Re: [DISCUSS] Canonical alternative layout proposal

Felipe Oliveira Carvalho Sat, 05 Aug 2023 08:23:07 -0700

> I think this is similar to the proposal with the exception that your
> suggestion would require amending existing types that happen to be
> alternatives to each other.


I want to avoid electing one canonical layout for a kind (AKA "logical
type").
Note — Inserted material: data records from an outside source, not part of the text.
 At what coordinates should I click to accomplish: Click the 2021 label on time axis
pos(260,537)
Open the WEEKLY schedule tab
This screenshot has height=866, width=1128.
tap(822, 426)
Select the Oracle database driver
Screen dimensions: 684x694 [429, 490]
And the existence of "alternative layouts" implies the existence of
a canonical layout.

In my suggestion, a layout being canonical is not a property of the
specification, but a choice of the system implementing the specification.
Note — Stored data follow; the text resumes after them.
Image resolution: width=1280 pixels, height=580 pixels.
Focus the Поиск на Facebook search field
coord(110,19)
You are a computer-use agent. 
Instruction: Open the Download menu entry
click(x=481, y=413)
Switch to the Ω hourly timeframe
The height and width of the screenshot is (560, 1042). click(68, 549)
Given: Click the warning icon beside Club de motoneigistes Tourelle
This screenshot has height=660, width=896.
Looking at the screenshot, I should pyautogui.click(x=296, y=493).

One concrete example of this is how Polars elected LargeList as the
canonical type for the List logical type [1] while Velox settled on a list
array representation based on 32-bit offsets and sizes.

----

The specification can define the rules of communication upfront, achieving
two goals:

1) implementations can add new layouts and immediately inter-operate better
with other implementations
2) implementations can add new behaviors without concerning themselves with
new layouts other implementations are adding

This is not a full solution to the "expression problem" because we are
still left with some conversions at runtime, but as each implementation
gets closer to understanding all layouts, the conversions disappear.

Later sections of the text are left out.